───── RECORDS SUPPLIED

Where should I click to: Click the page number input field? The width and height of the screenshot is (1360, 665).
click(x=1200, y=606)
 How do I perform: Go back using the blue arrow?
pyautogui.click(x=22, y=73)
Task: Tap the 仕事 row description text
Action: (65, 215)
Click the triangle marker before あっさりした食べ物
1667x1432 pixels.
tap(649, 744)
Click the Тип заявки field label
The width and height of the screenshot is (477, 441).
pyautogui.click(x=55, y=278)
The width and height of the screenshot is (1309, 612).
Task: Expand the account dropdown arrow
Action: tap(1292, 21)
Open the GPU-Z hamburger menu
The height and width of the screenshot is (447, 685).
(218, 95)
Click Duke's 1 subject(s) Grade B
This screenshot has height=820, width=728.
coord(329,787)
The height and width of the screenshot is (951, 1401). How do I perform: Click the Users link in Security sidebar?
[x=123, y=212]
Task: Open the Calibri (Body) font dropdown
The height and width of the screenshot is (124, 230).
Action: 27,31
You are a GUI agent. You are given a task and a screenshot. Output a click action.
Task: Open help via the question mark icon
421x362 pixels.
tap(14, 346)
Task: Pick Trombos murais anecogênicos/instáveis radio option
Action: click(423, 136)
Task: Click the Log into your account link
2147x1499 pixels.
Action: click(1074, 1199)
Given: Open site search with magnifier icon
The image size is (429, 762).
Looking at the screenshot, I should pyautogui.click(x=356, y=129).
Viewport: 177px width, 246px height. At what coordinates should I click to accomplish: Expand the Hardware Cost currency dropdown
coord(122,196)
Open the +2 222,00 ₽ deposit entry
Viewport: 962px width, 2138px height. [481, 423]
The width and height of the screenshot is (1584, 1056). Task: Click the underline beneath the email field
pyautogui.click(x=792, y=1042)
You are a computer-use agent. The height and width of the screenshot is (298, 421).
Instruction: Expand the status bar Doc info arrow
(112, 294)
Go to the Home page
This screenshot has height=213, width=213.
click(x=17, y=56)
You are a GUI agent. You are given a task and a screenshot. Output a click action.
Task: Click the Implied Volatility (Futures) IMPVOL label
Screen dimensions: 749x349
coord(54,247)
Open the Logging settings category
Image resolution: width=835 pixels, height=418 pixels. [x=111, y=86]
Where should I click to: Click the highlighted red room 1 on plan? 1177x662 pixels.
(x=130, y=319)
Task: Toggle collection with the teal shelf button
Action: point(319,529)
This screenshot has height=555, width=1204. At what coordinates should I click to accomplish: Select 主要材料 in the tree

──────────

_WORK INSTRUCTIONS_:
Retype the records above in full, with no differences.

_RESPONSE_:
Where should I click to: Click the page number input field? The width and height of the screenshot is (1360, 665).
click(x=1200, y=606)
 How do I perform: Go back using the blue arrow?
pyautogui.click(x=22, y=73)
Task: Tap the 仕事 row description text
Action: (65, 215)
Click the triangle marker before あっさりした食べ物
1667x1432 pixels.
tap(649, 744)
Click the Тип заявки field label
The width and height of the screenshot is (477, 441).
pyautogui.click(x=55, y=278)
The width and height of the screenshot is (1309, 612).
Task: Expand the account dropdown arrow
Action: tap(1292, 21)
Open the GPU-Z hamburger menu
The height and width of the screenshot is (447, 685).
(218, 95)
Click Duke's 1 subject(s) Grade B
This screenshot has height=820, width=728.
coord(329,787)
The height and width of the screenshot is (951, 1401). How do I perform: Click the Users link in Security sidebar?
[x=123, y=212]
Task: Open the Calibri (Body) font dropdown
The height and width of the screenshot is (124, 230).
Action: 27,31
You are a GUI agent. You are given a task and a screenshot. Output a click action.
Task: Open help via the question mark icon
421x362 pixels.
tap(14, 346)
Task: Pick Trombos murais anecogênicos/instáveis radio option
Action: click(423, 136)
Task: Click the Log into your account link
2147x1499 pixels.
Action: click(1074, 1199)
Given: Open site search with magnifier icon
The image size is (429, 762).
Looking at the screenshot, I should pyautogui.click(x=356, y=129).
Viewport: 177px width, 246px height. At what coordinates should I click to accomplish: Expand the Hardware Cost currency dropdown
coord(122,196)
Open the +2 222,00 ₽ deposit entry
Viewport: 962px width, 2138px height. [481, 423]
The width and height of the screenshot is (1584, 1056). Task: Click the underline beneath the email field
pyautogui.click(x=792, y=1042)
You are a computer-use agent. The height and width of the screenshot is (298, 421).
Instruction: Expand the status bar Doc info arrow
(112, 294)
Go to the Home page
This screenshot has height=213, width=213.
click(x=17, y=56)
You are a GUI agent. You are given a task and a screenshot. Output a click action.
Task: Click the Implied Volatility (Futures) IMPVOL label
Screen dimensions: 749x349
coord(54,247)
Open the Logging settings category
Image resolution: width=835 pixels, height=418 pixels. [x=111, y=86]
Where should I click to: Click the highlighted red room 1 on plan? 1177x662 pixels.
(x=130, y=319)
Task: Toggle collection with the teal shelf button
Action: point(319,529)
This screenshot has height=555, width=1204. At what coordinates should I click to accomplish: Select 主要材料 in the tree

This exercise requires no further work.